- PROBLEM TO WORK ON
Check every line of the records below for the string "will" and copy the ones that have it.

[Saved data entries]
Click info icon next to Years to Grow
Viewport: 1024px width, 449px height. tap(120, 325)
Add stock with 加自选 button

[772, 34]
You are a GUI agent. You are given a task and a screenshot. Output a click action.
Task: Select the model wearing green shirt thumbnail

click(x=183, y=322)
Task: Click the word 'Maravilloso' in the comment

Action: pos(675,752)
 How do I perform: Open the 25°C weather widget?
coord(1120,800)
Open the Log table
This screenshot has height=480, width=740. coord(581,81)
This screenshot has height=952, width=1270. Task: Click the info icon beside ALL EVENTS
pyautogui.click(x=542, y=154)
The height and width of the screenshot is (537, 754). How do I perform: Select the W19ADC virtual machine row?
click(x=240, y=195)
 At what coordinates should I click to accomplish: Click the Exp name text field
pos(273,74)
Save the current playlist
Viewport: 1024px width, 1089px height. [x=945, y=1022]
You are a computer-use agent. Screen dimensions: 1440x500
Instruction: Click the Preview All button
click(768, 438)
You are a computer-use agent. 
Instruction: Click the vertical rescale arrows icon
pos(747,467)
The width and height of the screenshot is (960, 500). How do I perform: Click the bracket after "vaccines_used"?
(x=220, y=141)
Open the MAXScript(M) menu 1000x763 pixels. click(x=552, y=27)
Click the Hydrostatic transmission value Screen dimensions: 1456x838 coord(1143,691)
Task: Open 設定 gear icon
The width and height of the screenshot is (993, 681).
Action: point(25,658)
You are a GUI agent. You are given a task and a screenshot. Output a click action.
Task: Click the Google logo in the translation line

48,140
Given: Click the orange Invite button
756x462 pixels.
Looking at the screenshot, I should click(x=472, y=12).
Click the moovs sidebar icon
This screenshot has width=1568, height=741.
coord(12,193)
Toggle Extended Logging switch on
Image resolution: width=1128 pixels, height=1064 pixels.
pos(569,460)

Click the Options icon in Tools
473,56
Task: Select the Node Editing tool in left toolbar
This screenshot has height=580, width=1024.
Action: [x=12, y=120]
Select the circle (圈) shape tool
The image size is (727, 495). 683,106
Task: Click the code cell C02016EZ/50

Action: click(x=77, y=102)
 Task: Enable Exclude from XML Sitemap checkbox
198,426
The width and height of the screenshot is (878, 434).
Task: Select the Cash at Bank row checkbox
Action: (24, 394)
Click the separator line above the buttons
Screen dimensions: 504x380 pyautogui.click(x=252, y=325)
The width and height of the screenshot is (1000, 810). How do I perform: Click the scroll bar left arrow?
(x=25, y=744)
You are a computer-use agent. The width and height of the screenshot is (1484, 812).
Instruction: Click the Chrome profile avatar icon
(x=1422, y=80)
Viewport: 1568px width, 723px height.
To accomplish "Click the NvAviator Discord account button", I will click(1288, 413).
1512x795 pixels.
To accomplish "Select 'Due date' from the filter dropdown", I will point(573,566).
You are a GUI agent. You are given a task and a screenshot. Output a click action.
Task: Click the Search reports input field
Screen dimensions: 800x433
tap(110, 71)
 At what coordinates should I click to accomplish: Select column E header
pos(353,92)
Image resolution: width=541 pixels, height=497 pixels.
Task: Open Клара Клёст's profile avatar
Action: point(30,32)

- TASK ANSWER
To accomplish "Click the NvAviator Discord account button", I will click(1288, 413).
To accomplish "Select 'Due date' from the filter dropdown", I will point(573,566).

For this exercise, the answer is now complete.